Пока леди Изабель и Бернард Бикель совещались с капитаном Гондаром, Роджер Вул, бесцельно бродивший по кораблю, проходил мимо театральной сцены в шаровом отсеке С. Оркестранты и певцы уже закончили ежедневную репетицию, но воздух над сценой еще помнил об их присутствии – в нем чувствовался смешанный привкус духов, камфоры, канифоли и машинного масла. Теперь сцену освещал единственный тусклый прожектор, и в одном из бутафорских кресел на ней неподвижно сидела Мэдок Розвин.
Она заметила Роджера, но безразличное выражение ее лица не изменилось. Роджер подошел к ней и сказал: «Я хотел бы, чтобы ты мне объяснила, почему ты ведешь себя… вела себя… почему ты рассказывала обо мне такие ужасные вещи. Я никогда тебя ни к чему не принуждал, даже не просил что-нибудь сделать против твоей воли…»
Девушка беззаботно отмахнулась: «В свое время мне казалось, что это было полезно. Пойми же, наконец, Роджер! Я – капризное, извращенное, бесстыдное существо. Я не то, что ты хотел во мне видеть».

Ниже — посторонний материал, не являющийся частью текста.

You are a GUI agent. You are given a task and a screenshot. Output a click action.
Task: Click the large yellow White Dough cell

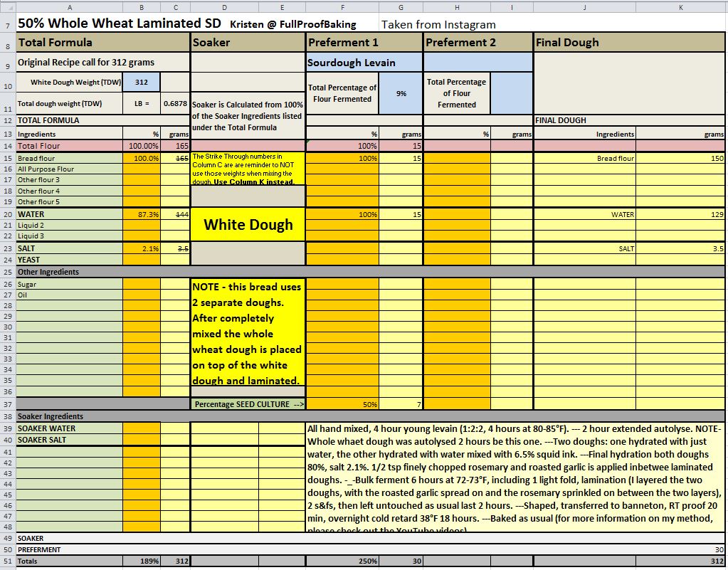248,224
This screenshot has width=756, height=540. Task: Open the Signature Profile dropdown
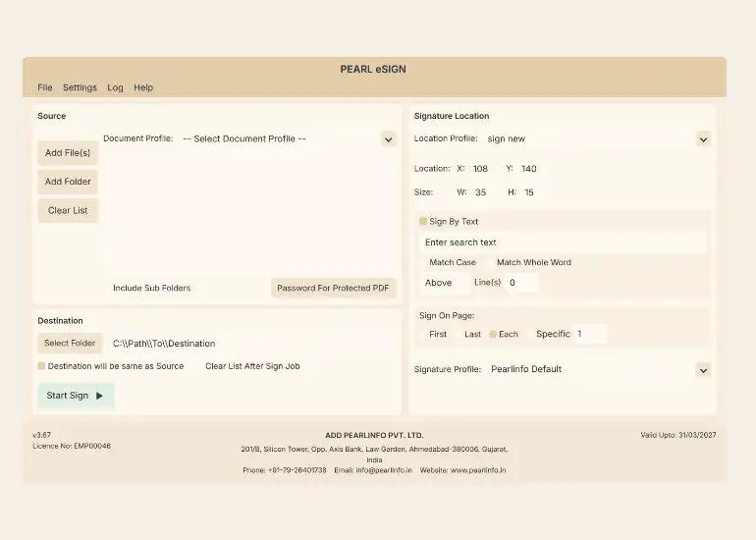pos(703,370)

«Не могу избавиться от ощущения, что ты меня использовала с какой-то целью, но не могу себе представить, с какой именно… Когда-то я думал, что ты испытывала ко мне искреннюю привязанность. Если это было так, если это все еще так – ради всего святого, скажи мне, и все это невероятное недоразумение рассеется…»

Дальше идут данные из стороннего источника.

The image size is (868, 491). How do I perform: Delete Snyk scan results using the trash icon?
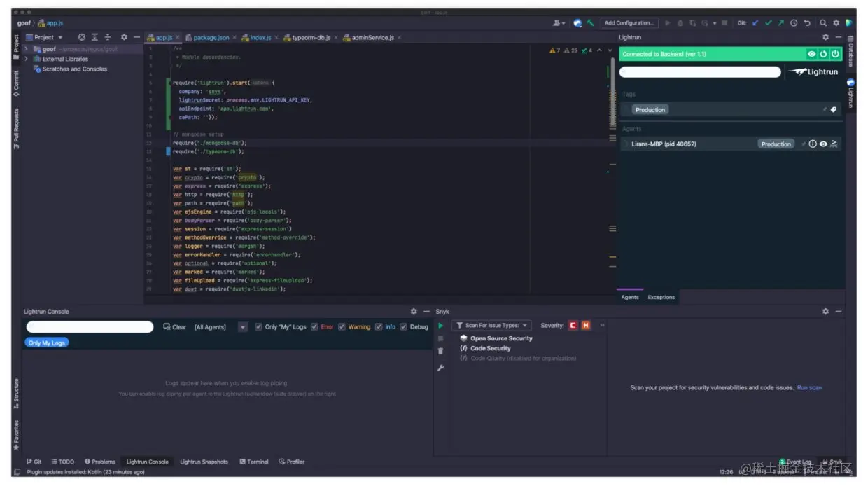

«Нет и не было никакого недоразумения, Роджер», – мягким, но совершенно бесстрастным тоном ответила Мэдок Розвин.
Посмотрев на нее еще несколько секунд, Роджер покачал головой: «Как такое воплощение красоты, чувствительности и ума может быть столь вероломным и бессердечным? Уму непостижимо!»
«А тебе и не нужно ничего понимать, Роджер. Беги к своей тетке. Она тебе даст какое-нибудь поручение».

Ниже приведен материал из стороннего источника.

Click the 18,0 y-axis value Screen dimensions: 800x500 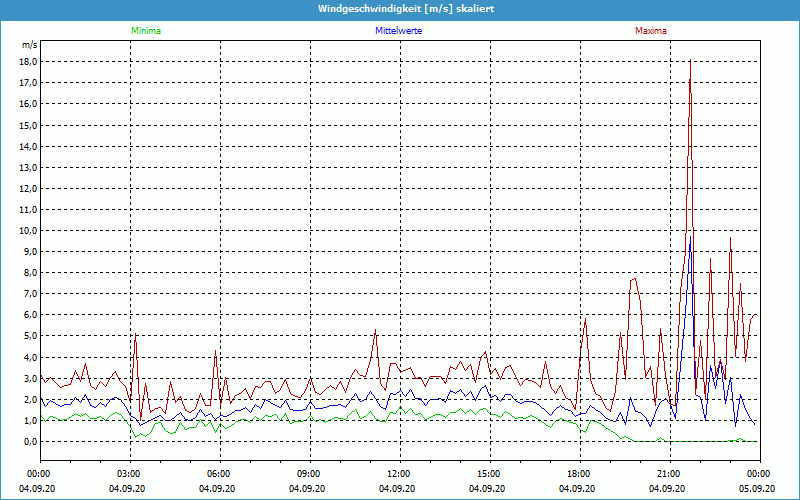click(x=29, y=61)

Роджер отвернулся и ушел со сцены. Мэдок Розвин смотрела ему вслед безразлично, но слегка прищурив глаза – что могло ничего не означать или означать дюжину самых разных вещей.
Продолжая уныло бродить по кораблю, Роджер столкнулся с теткой у входа в салон, где та выслушивала жалобы Ады Франчини на странные звуки, раздающиеся в ее каюте.
Леди Изабель увидела Роджера и, в самом деле, сразу придумала ему поручение: «Роджер, ты не замечал какой-то глухой скрежет в шаровом отсеке D? Он раздается время от времени, но не регулярно, и невозможно понять, чем он объясняется».
«Нет, не замечал», – угрюмо ответил Роджер.
«Мадемуазель Франчини говорит, что эти звуки очень мешают ей и другим исполнителям. Она уже извещала об этом капитана Гондара, но тот практически пренебрег ее замечаниями».
«Наверное, кто-нибудь храпит?» – выдвинул гипотезу Роджер.
«Я тоже так думала, но мадемуазель Франчини утверждает, что звуки вовсе не напоминают храп».
Роджер повторил, что не слышал никаких странных звуков.
«Тем не менее, я хотела бы, чтобы ты установил их причину и, если она носит механический характер, обратил на нее внимание главного технолога».
Роджер пообещал сделать все возможное и поплелся к шаровому отсеку D. Постучав в дверь каюты, которую Эфраим Цернер делил с Отто фон Ширупом, он осведомился, слышат ли они в последнее время какие-либо неприятные шумы.
И Цернер, и фон Шируп ответили положительно, хотя их показания несколько расходились. Эфраим Цернер упомянул о свисте, напоминающем звуки тростниковой дудки и сопровождающемся иногда пульсирующим скрежетом, тогда как фон Шируп назвал этот шум «глухими ударами под аккомпанемент скрипучего дребезга, создающими сущий бедлам, из-за которого невозможно ни работать, ни спокойно спать». Время появления неприятных звуков нельзя было предсказать: иногда они раздавались ежедневно, а иногда умолкали на пару дней, причем каждый раз шум продолжался довольно долго – примерно два часа, а то и дольше.
Роджер расспросил и других музыкантов. Одним таинственные звуки мешали больше, чем другим, и каждый определял существенные качества шума по-своему, хотя все соглашались с тем, что он был исключительно неприятен.
Роджер внимательно осмотрел помещения шарового отсека D, но во время обхода никакие шумы не раздавались. Он снова обратился к Аде Франчини и попросил вызвать его, как только она услышит звуки, причинявшие ей столько беспокойства, в каковом случае он обещал произвести более тщательное расследование.
Примерно через шесть часов у него появилась такая возможность. Ада Франчини нашла Роджера, и он, выполняя обещание, поспешил вслед за ней к отсеку D. Певица пригласила его к себе в каюту и подняла палец: «Слушайте!»